Are you scraping the bottom of the barrel of your itemized deductions? The IRS allows you to deduct a mixture of expenses that don’t fit neatly into any other basket. They’re called, appropriately enough, “miscellaneous expenses.” But you can’t just lump these expenses together and write off the full amount on your return.

After you add up all your miscellaneous expenses, you can deduct only the excess above 2 percent of your adjusted gross income (AGI) for the year.

For instance, let’s say your annual AGI is $100,000 and you incur $1,900 of miscellaneous expenses during the year. In this case, your deduction is zero because you don’t clear the tax law threshold. On the other hand, if you have $2,500 in miscellaneous expenses, you’re entitled to deduct $500.

Which expenses are deductible? The list is a long one and it’s a hodgepodge. However, miscellaneous expenses can generally be divided into two main groups: unreimbursed employee business expenses and production-of-income expenses.

  1. Unreimbursed employee business expenses.
    These are job-related expenses that you pay out of your own pocket. Some common examples are as follows:
  • Cellphones and home computers when required as a condition of employment.
  • Dues for a professional organization.
  • Education related to employment.
  • Home-office expenses (subject to business-use limits).
  • Licenses and regulatory fees.
  • Malpractice insurance premiums.
  • Subscriptions to professional journals and magazines.
  • Travel and entertainment for your business (limited to 50 percent for meals).
  • Union dues.
  • Work clothes or uniforms.

You can also deduct the cost of seeking employment – for example, printing out resumes and fees for an employment agency – whether or not you actually get a job.

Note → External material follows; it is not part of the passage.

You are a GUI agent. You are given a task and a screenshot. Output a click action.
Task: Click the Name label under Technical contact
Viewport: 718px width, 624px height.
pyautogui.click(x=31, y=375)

  1. Production-of-income expenses. This category covers the cost of various investment, financial, and tax services. It includes the following common examples:
  • Accounting fees.
  • Appraisal fees for charitable donations of property and casualties.
  • Custodial fees for IRAs.
  • Investment and financial planning fees.
  • Legal fees.
  • Safe deposit rentals for storing non-tax-exempt securities.
  • Subscriptions to financial planning magazines and journals.
  • Tax assistance fees.

The cost of having your tax return prepared, as well as obtaining professional advice relating to tax matters, both count as miscellaneous expenses.

It’s easy for some of these random expenses to fall through the cracks. You are advised to scour your records – and check things twice – before your return is filed. Just one or two extra items could put you over the 2 percent-of-AGI threshold or increase an existing deduction.